NWAPW Year 2

Technical Topics

(Working Draft)
(Back to Part 1)

Part 2: Computational Image Analysis

Some or all of the analytical methods used in the human eye can also be used in computational image recognition, but where the human eye does massive parallel processing, our computers tend to be linear and sequential, albeit somewhat faster (nanoseconds instead of milliseconds for atomic operations).

The human eye concentrates its color detection and high resolution into the fovea (center of the eye), leaving the rest of the eye to see only light and dark and motion. We compensate for this narrow focus by darting our eyes around to focus on one thing after another in rapid succession.

Computer images are the same resolution and color depth all the way across, and it requires a lot more processing to integrate constantly shifting views so that their objects can be seen as the same after the scene has shifted. Even Fourier transforms are expensive. Consequently, we are forced to make trade-offs in image resolution and recognizing pattern variation in object detection. A pedestrian wearing a patterned shirt will be much harder for the computer to see against a complex background than for the human.


We need to understand different color models to get the best performance in object recognition. Human eyes see three dimensions of color, basically long-wave (red), short-wave (blue) and mid-range (green). So our video technology supports this with three color channels, and our printing technology supports the same dimensionality with three ink colors.

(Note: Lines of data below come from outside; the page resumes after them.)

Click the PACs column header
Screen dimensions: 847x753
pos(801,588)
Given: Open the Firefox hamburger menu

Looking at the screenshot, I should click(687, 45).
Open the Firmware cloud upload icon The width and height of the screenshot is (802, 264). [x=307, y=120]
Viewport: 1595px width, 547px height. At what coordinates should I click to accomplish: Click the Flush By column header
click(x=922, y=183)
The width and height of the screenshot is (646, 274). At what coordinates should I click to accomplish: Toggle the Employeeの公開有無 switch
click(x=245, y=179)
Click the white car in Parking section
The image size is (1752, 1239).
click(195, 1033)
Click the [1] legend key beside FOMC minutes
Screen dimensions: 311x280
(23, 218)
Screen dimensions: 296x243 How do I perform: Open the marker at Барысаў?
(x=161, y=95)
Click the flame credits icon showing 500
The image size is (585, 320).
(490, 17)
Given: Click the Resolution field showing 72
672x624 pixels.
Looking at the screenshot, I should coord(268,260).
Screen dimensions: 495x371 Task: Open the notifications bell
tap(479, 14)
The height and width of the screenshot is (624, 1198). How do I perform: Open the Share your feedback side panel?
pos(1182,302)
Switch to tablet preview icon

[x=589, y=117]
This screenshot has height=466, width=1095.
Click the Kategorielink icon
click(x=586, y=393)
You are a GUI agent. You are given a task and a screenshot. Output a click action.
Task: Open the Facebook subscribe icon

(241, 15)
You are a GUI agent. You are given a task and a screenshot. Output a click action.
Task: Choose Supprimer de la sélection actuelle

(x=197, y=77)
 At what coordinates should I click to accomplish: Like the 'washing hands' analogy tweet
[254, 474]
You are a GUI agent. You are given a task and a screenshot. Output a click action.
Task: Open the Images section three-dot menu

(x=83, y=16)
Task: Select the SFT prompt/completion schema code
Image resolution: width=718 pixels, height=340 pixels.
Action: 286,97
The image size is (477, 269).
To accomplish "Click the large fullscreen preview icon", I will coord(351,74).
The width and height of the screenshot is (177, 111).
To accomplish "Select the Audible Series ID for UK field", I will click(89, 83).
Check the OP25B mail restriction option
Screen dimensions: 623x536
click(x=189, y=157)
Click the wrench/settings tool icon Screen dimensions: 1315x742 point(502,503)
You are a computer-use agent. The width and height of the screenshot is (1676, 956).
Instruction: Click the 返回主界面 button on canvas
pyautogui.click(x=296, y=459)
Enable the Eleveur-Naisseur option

This is a color cube, with the three dimensions (red, green, and blue, RGB) explicitly shown. If you imagine the zero at the far end of the diagonal, then the three dimensions are CMY (cyan, magenta, and yellow). It's the same cube, only we have negated all the coordinates, so CMYK (for blacK, because most colored inks are not pure enough to get a good black, so they add black ink for that) is essentially merely a coordinate change from RGB. DigitalTutors has a video explaining the difference between RGB and CMY.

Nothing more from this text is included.